Under the companies’ long-term commercial agreement, Roku will implement support for Nielsen Total Ad Ratings (TAR) measurement on its platform. Specifically, Roku’s OneView media sales and ad-buying platform will natively integrate Nielsen Digital Ad Ratings (DAR) for advertisers. Roku also will let content partners add support for Nielsen Digital Content Ratings (DCR). Roku launched OneView after acquiring demand-side platform provider Dataxu in October 2019.

When the deal closes, Roku will bring on the approximately 100 Nielsen AVA employees — including GM Kelly Abcarian — and assume ownership of Nielsen’s portfolio of ACR and DAI patents. Roku TV models already include support for Nielsen ACR and will add digital-ad insertion capabilities in “the near future,” the company said.

U.S. spending on addressable TV advertising — still just a fraction of the total TV ad market — is expected to reach $3.6 billion by 2022, up 75% from August 2020, according to recent estimates by research firm eMarketer.
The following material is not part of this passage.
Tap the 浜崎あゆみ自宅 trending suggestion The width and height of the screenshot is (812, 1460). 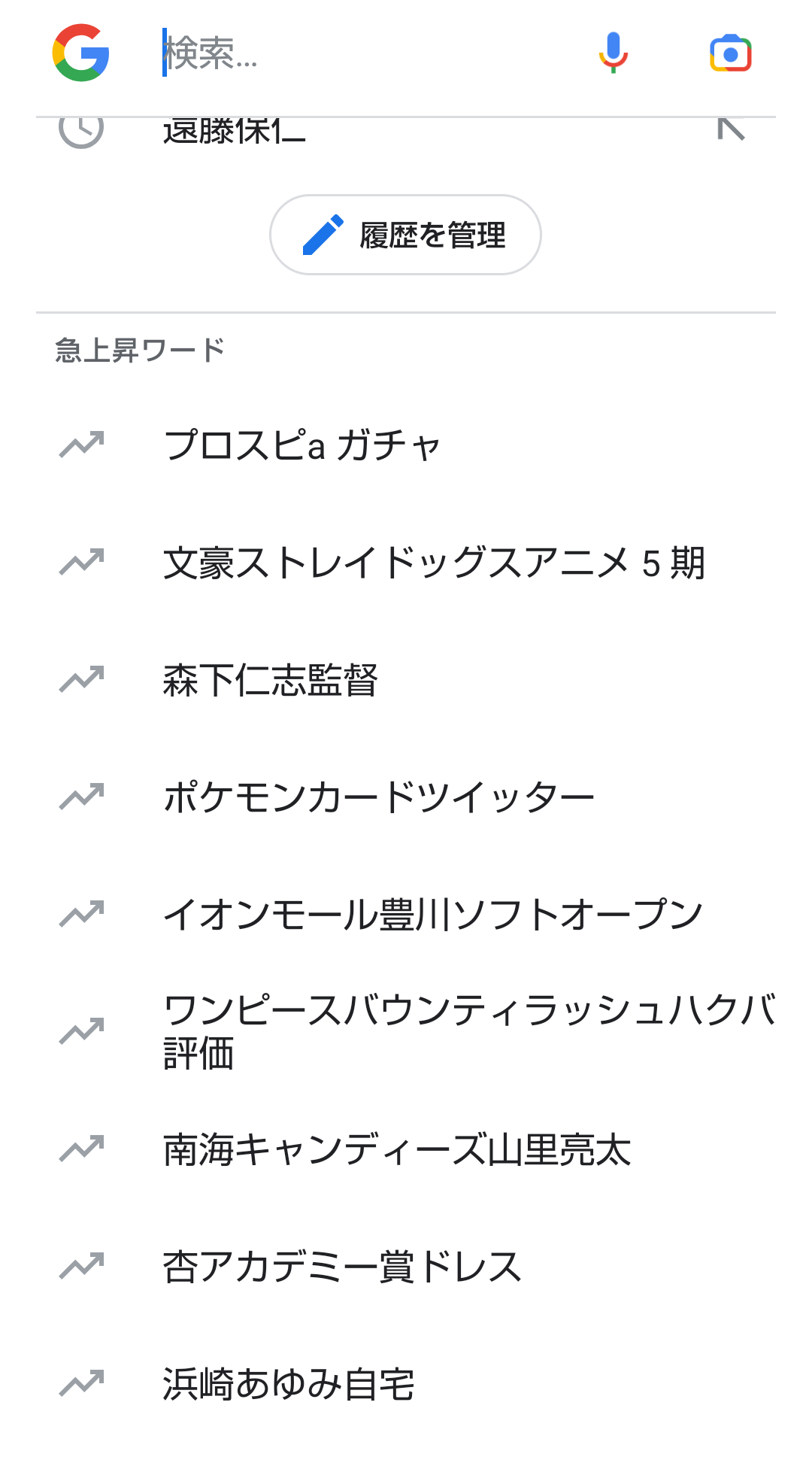pyautogui.click(x=289, y=1384)
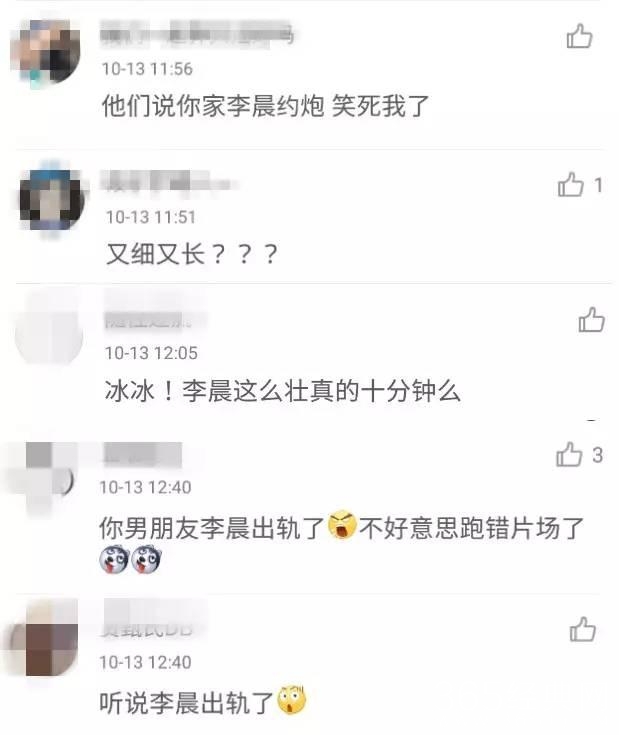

And through the deal with Nielsen, Roku is angling to get a bigger piece of that pie.

Nielsen formed the Advanced Video Advertising group in February 2019, after acquiring addressable TV technology company Sorenson Media for $11.25 million in a bankruptcy-court proceeding. Nielsen obtained the ACR tech through its 2017 acquisition of metadata provider Gracenote, and acquired Qterics, a smart TV software and privacy management vendor.

Nielsen’s deal to sell AVA comes after the company in November 2020 sold the Nielsen Global Connect retail-sales measurement business (now called NielsenIQ) to private-equity firm Advent International for $2.7 billion.

Variety's Todd Spangler contributed to this post.